First Rock, which arrived on the scene last year, has two prongs to its strategy – as an equity investor in income-producing real estate, whether commercial or residential; and doing private equity deals in which it takes a “majority” equity stake in other companies, according to co-founder and CEO Ryan Reid.
The majority 80 per cent of the new funds raised by First Rock will be poured into real estate, while the other 20 per cent will be used for equity investments.
“We wanted to raise a minimum of $1.3 billion to effectively commence operations. Our offer allowed us to go to a maximum of $3.9 billion,” said Reid.
“We raised in excess of what we required to commence operations and to execute the deals we have in the pipeline,” he told the Financial Gleaner.
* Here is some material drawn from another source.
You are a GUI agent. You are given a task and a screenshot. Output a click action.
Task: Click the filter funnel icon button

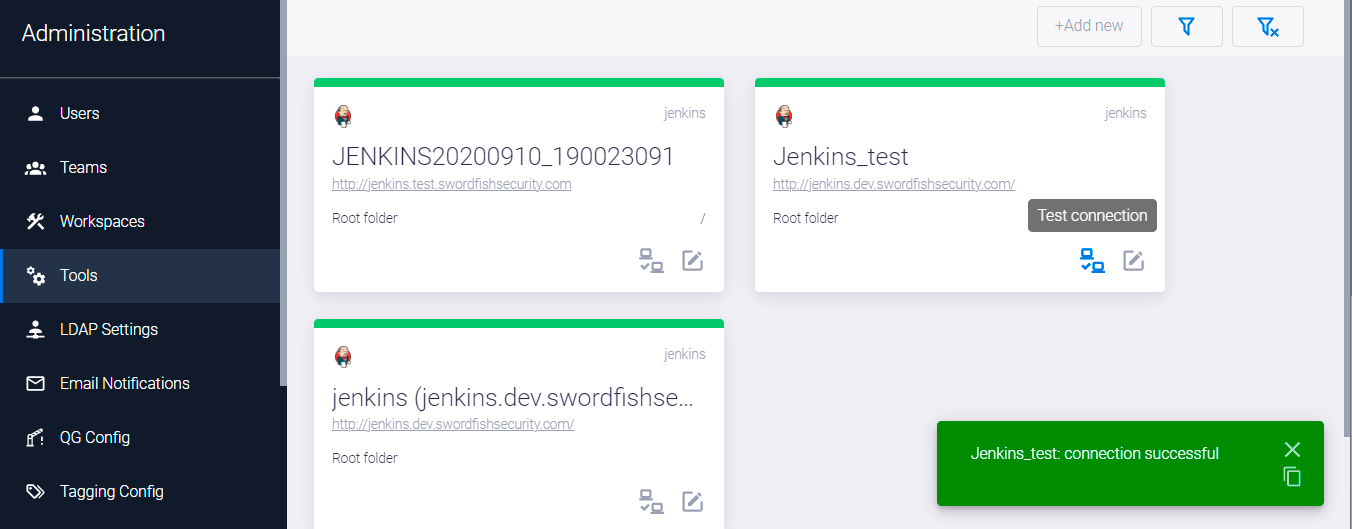1186,27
The First Rock equity raise was arranged by Sygnus Capital, which said it’s normally difficult to raise capital for a start-up, but that investors found First Rock’s business pitch intriguing.
“To raise capital for a start-up is never easy, and the fact that they crossed the $2 billion mark is very commendable. It speaks to the hard work put in by us as lead arranger, with help from others such as Sagicor and JNFM, and Proven as selling agent,” said Sygnus’ corporate advisory head, Greg Samuels.
Both Reid and his partner Pierre Shirley, who holds the title of head of real estate business at First Rock, both worked for Proven before launching into their own business.
“I think First Rock put together a very solid business proposition and the investors basically liked and bought into the vision. It is really a compelling business strategy. With real estate doing well and First Rock investing beyond Jamaica into the Caribbean and North America, investors liked the diversity offered by this investment,” Samuels said.
Reid says the company has a deal pipeline of $10 billion lined up from which to “cherry-pick” investments for the cash it just raised.
First Rock’s first investment picks should be known by April, he said.
“There are two significant development opportunities that the market will be very excited about, and, additionally, on the private equity side, there are two entities that we are looking at to acquire a stake in. Those entities are known entities and should send a very clear signal as to our strategy,” Reid said.
He adds that for the projects that don’t make it out of the pipeline, that are not selected for financing, First Rock has a process for managing the expectations of the entities looking for cash infusions.
On the matter of First Rock’s approach to funding the deals: “It’s purely an equity play for us,” said Reid.
“It is equity financing and participation. We’re not in the business of debt financing, and those deals that we speak of are majority positions,” he said.